I. TUJUAN
1.1 Untuk mengetahui cara pengoperasian instrument Kromatografi Gas.
1.2 Untuk memahami cara kerja instrumen Kromatografi Gas untuk analisis
kualitatif dan kuantitatif.
1.3 Untuk menentukan kadar metanol dan etanol dalam sampel menggunakan instrumen
Kromatografi Gas.
Fase diam yang dipakai pada kolom kapiler dapat bersifat non polar, polar,
atau semipolar. Fase diam non polar yang paling banyak digunakan adalah metil
polisiloksan (HP-1; DB-1; SE-30; CPSIL-5) dan fenil 5%-metilpolisiloksan 95%
(HP-5; DB-5; SE-52; CPSIL-8). Fase diam semi polar adalah seperti fenil 50%-
metilpolisiloksan 50% (HP-17; DB-17; CPSIL-19), sementara itu fase diamyang
polar adalah seperti polietilen glikol (HP-20M; DB-WAX; CP-WAX; Carbowax-
20M) (Hendayana, 1994).
d. Detektor
Detektor merupakan perangkat yang diletakkan pada ujung kolom tempat
keluar fase gerak (gas pembawa) yang membawa komponen hasil pemisahan.
Detektor pada kromatografi adalah suatu sensor ellektronik yang berfungsi
mengubah sinyal gas pembawa dan komponen-komponen di dalamnya menjadi
sinyal elektronik. Sinyal elektronik detektor akan sangat berguna untuk analisis
kualitatif maupun kuantitatif terhadap komponen-komponen yang terpisah
diantara fase diam dan fase gerak. Detektor yang sering digunakan dalam
kromatografi gas antara lain:
- Detektor Hantar Panas (Termal Conductivity Detector=TCD)

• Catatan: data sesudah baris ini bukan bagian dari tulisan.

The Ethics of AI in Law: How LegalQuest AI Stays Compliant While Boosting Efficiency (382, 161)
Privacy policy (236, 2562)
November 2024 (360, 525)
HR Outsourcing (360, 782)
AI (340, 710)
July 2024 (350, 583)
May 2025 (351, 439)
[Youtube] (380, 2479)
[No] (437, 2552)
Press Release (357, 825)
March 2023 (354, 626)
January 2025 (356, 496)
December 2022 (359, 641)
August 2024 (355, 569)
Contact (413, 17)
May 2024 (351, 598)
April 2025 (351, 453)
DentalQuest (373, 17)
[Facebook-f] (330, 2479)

Detektor ini didasarkan bahwa panas dihantarkan dari benda yang suhunya
tinggi ke benda lain disekelilingnya yang suhunya lebih rendah. Kecepatan
penghantaran panas ini tergantung susunan gas yang mengelilinginya. Jadi setiap
gas memiliki daya hantar panas yang kecepatannya merupakan fungsi dari laju
pergerakan molekul gas yang pada suhu tertentu merupakan fungsi dari berat
molekul gas. Gas yang mempunyai berat molekul rendah mempunyai daya hantar
yang lebih tinggi.
- Detektor Ionisasi Nyala (Flame Ionization Detector=FID)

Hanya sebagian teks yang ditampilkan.